Entrepreneuriat des jeunes : le FPI veut relier formation et financement en RDC

Depuis Lubumbashi, le Fonds de Promotion de l’Industrie défend une nouvelle approche. Pour son DGA Blaise Mastaky, un diplôme sans accès au financement ne suffit plus à créer de l’emploi.
Le FPI revoit sa stratégie pour l’emploi des jeunes. En mission de supervision à Lubumbashi, au Haut-Katanga, le Directeur général adjoint Blaise Mastaky a présenté les priorités. Le constat : former est nécessaire, mais sans solution de financement derrière, les jeunes diplômés peinent à lancer leurs projets.
L’institution mise désormais sur des formations pratiques, tournées vers l’innovation et l’entrepreneuriat. L’objectif est d’adapter les compétences aux besoins réels des industries locales, pour que les jeunes formés soient directement employables ou capables de créer leur activité.
Le blocage actuel, selon le FPI, se situe au niveau du financement.

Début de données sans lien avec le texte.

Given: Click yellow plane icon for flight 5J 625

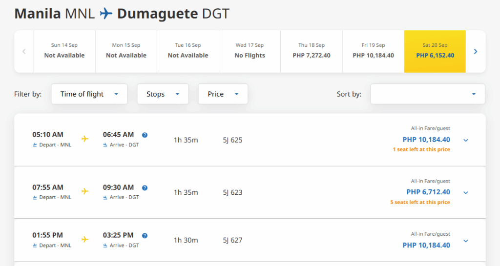Looking at the screenshot, I should (85, 139).
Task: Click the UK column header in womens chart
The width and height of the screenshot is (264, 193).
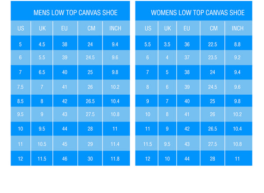Action: tap(168, 29)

« Il faut créer un pont entre les acquis académiques et les opportunités de financement », a déclaré Blaise Mastaky. Résultat : des profils qualifiés mais sans capital pour démarrer.
Pour corriger cela, le FPI travaille sur un mécanisme financier national. Il ciblera en priorité les étudiants et jeunes diplômés porteurs de projets innovants, avec des conditions plus flexibles que celles des banques classiques. Un accompagnement est aussi prévu pour aider à structurer les projets et augmenter leurs chances de succès.
Les universités et centres de formation joueront un rôle clé. Le FPI compte renforcer ses partenariats avec eux pour créer un parcours complet : formation, incubation, puis financement.
L’ambition affichée : transformer les compétences des jeunes en emplois et en croissance industrielle. En liant directement la formation à l’accès au crédit, le FPI veut bâtir un modèle plus efficace et plus inclusif.